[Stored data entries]
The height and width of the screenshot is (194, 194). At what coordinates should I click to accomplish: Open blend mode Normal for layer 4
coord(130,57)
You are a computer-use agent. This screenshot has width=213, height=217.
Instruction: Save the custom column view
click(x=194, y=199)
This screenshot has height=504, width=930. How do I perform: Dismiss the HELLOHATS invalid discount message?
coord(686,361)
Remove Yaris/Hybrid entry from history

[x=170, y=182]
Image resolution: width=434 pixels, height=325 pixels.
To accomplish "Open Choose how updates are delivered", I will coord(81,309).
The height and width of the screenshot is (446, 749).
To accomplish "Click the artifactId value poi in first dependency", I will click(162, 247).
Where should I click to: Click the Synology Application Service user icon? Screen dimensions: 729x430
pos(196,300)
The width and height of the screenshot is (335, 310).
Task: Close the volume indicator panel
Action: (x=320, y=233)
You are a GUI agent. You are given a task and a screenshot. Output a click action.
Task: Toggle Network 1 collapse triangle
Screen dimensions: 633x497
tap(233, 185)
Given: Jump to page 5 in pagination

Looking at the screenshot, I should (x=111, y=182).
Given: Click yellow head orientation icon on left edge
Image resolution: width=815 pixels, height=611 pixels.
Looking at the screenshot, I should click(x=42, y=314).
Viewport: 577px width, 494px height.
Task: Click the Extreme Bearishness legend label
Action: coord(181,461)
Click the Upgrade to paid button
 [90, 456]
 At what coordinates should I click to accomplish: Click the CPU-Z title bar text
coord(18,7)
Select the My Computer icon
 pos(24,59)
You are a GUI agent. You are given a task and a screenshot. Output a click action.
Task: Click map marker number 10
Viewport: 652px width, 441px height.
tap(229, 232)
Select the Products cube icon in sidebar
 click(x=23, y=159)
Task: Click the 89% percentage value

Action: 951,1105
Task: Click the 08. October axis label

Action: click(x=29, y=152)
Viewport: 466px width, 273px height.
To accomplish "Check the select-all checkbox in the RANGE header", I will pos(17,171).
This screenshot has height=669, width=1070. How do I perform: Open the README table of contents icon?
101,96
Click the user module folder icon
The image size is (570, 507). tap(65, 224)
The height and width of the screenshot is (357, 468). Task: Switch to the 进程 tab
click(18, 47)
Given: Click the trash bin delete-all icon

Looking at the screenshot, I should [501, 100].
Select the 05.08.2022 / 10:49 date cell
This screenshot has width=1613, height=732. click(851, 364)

> _THE TASK_:
Pull each line containing "will" from the records.

> _FINAL ANSWER_:
To accomplish "Open Choose how updates are delivered", I will coord(81,309).
To accomplish "Click the artifactId value poi in first dependency", I will click(162, 247).
To accomplish "Check the select-all checkbox in the RANGE header", I will pos(17,171).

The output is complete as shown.